Saturday, January 2, 2016

Parking Cash

Getting any meaningful returns on a little cash is awfully difficult in the present low-interest rate environment. Vanguard has posted a chart comparing interest rates paid by various financial institutions in Canada. Even though these are some of the highest yields in Canada, not a one pays even two percent.

Where do you park your excess cash? In my self-directed portfolios I like to use investment savings accounts. As a TD WebBroker client, whenever dividends appear, I immediately transfer the funds into a TD investment savings account (TDB8150). This pays .75% interest today -- Jan. 2, 2016.

There are no fees associated with a TD investment savings account. There is no minimum time period that funds must remain in the account. And there are no withdrawal fees. Other banks offer similar investment savings accounts -- I had one with Scotia iTrade (DYN1300) back when I had a self-directed account there. But be careful: the rules change from bank to bank. I keep an eye on the rules affecting the TD offering, as well. I don't want to get any nasty surprises in the form of unexpected charges.
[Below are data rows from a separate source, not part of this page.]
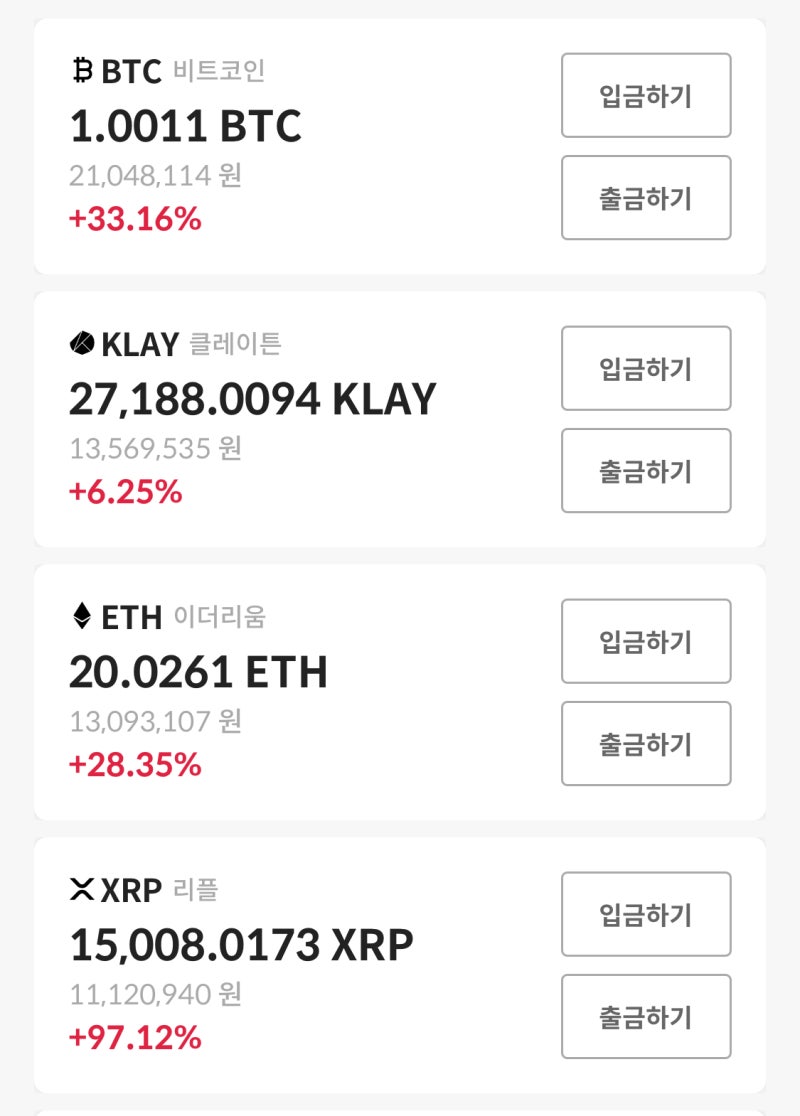
Task: Select the 20.0261 ETH balance
Action: coord(199,672)
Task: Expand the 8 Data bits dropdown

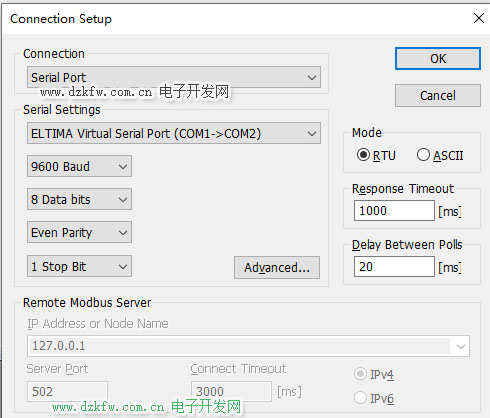Action: click(79, 199)
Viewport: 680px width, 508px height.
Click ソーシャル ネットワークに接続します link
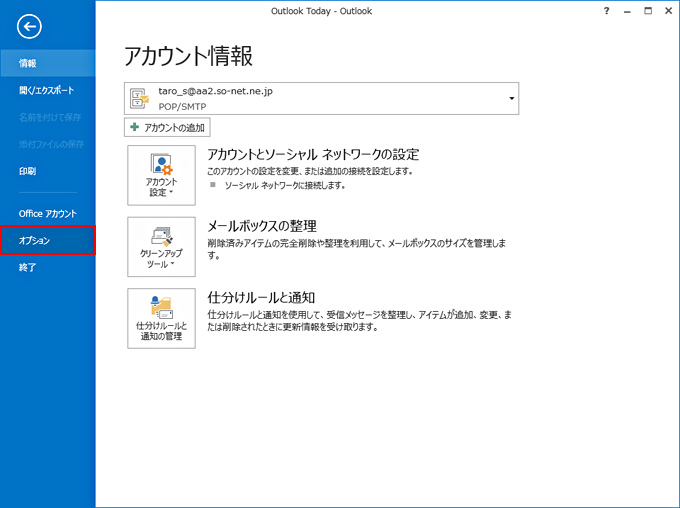point(284,186)
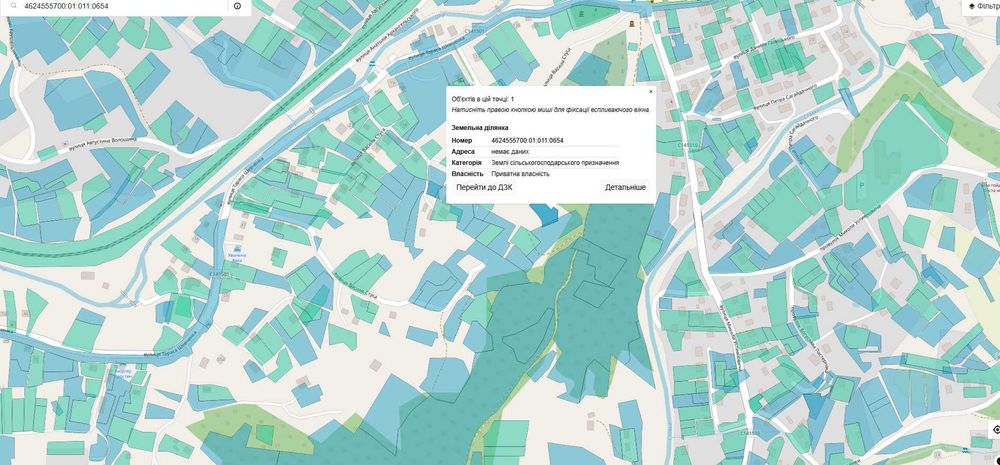Click the locate-me crosshair icon
The height and width of the screenshot is (465, 1000).
996,429
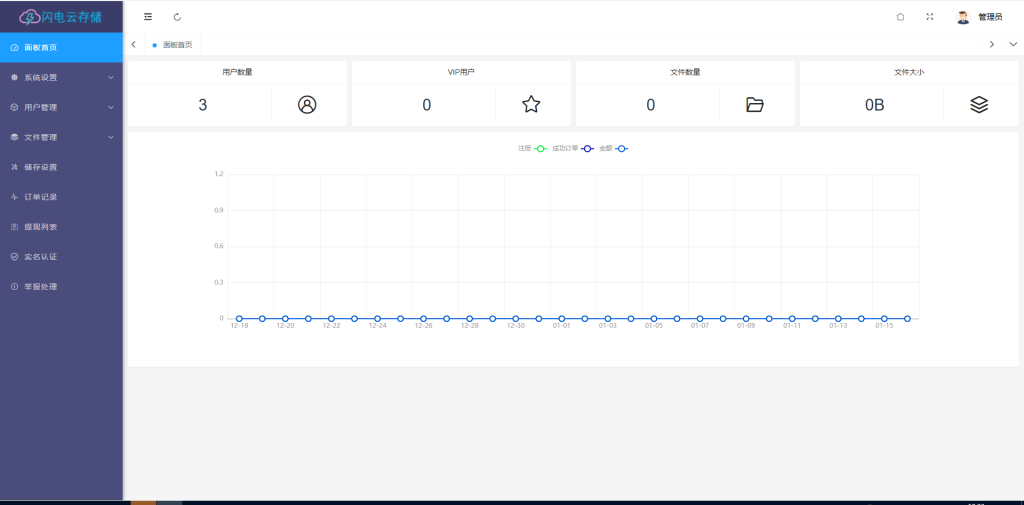Open the tab options dropdown arrow

pos(1012,44)
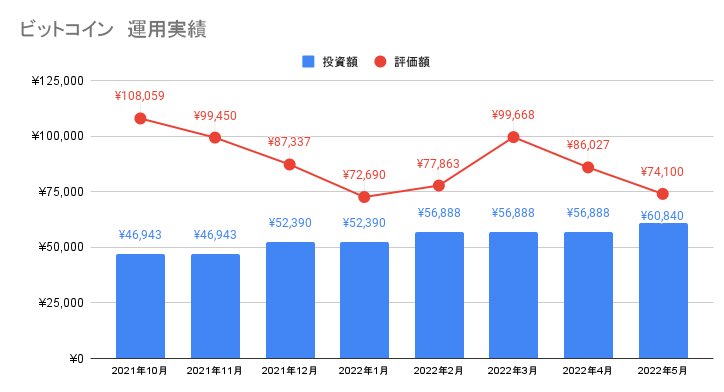Click the ¥50,000 vertical axis label
724x392 pixels.
tap(61, 247)
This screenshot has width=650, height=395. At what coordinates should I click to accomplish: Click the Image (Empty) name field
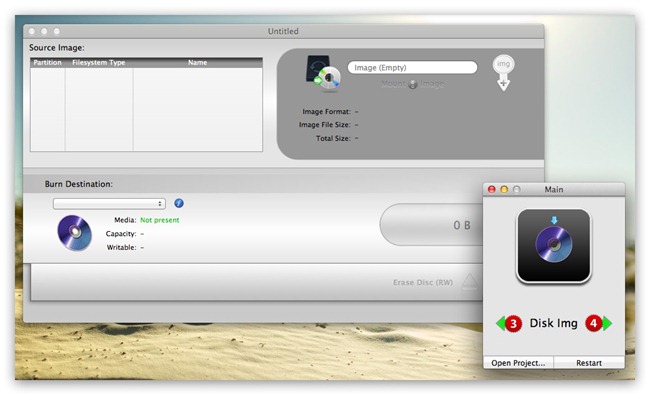point(412,68)
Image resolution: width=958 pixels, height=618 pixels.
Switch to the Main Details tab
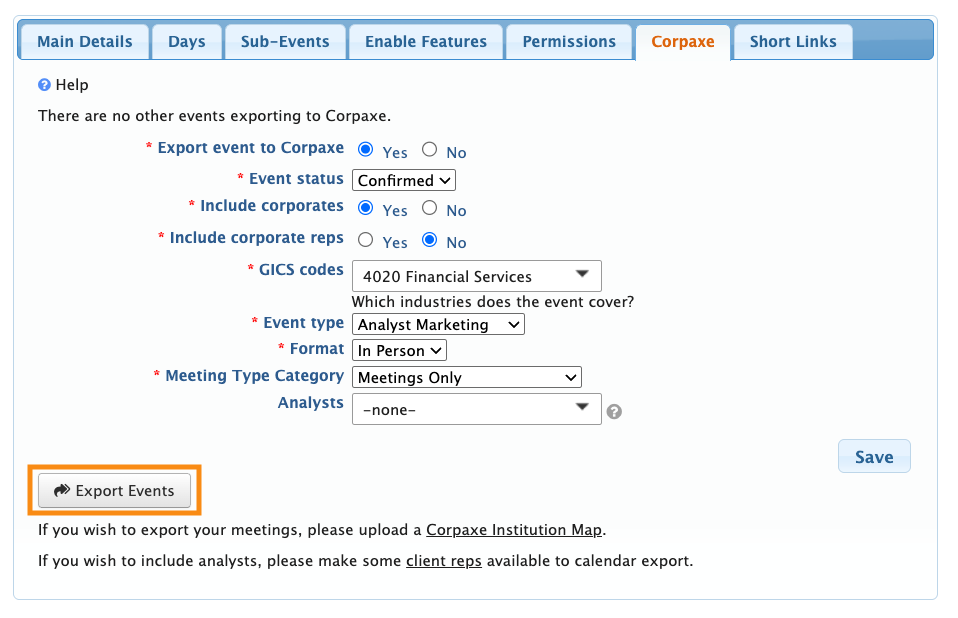coord(85,42)
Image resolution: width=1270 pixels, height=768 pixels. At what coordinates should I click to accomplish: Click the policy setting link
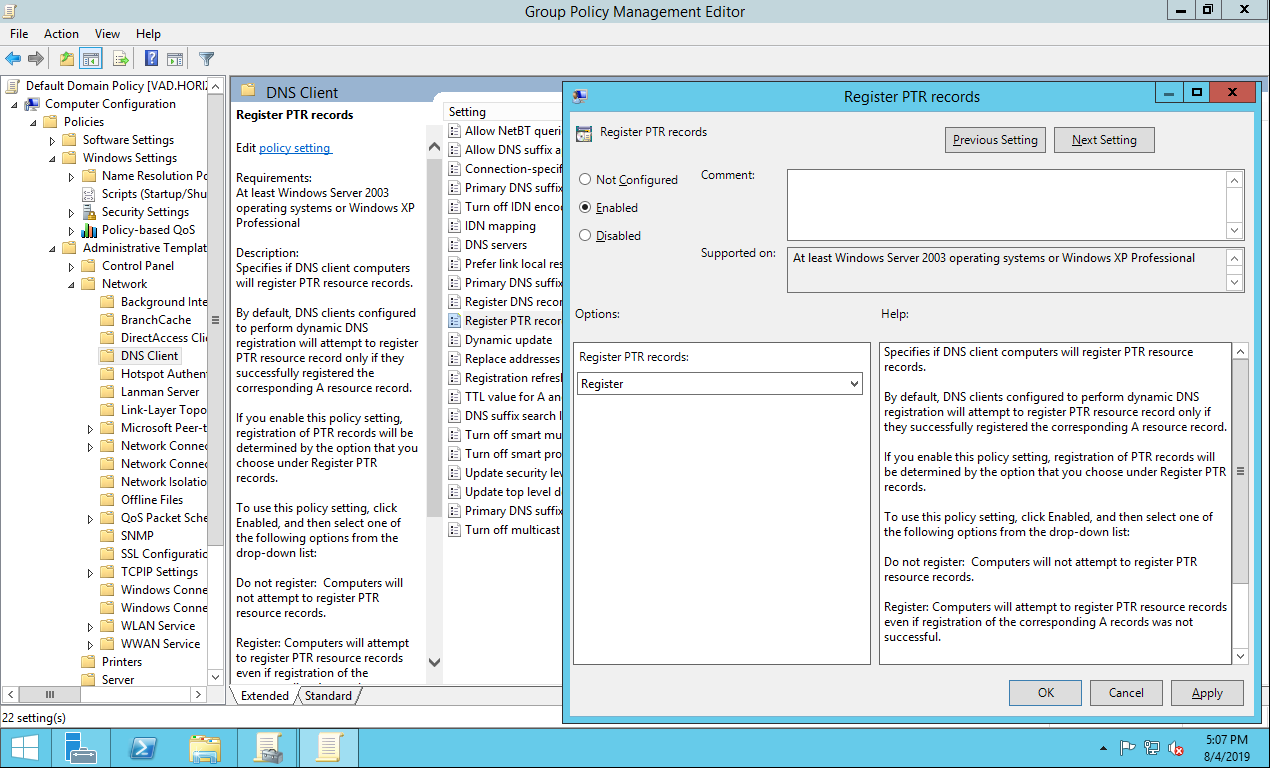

At the encouragement of a friend last year I converted my RRSPs to a RIF. Come Monday, January 4th, I'll be withdrawing the money in order to get through the coming year. I'm planning on opening a Scotia Bank Momentum Savings Account to handle a good chunk of this money. I understand bonus interest is paid when a balance of $5000 or more sits untouched for 90 days. At the moment the interest paid can be as high as 1.5%. But there is a downside: a $5 withdrawal fee. It doesn't take many withdrawals to negate the interest earned.

I should be able to maintain more than the interest cut-off balance for the majority of the year with no more than two planned withdrawals. The interest may cover a nice dinner for my wife and me at Waldo's in Byron. It's not much but it's much better than nothing.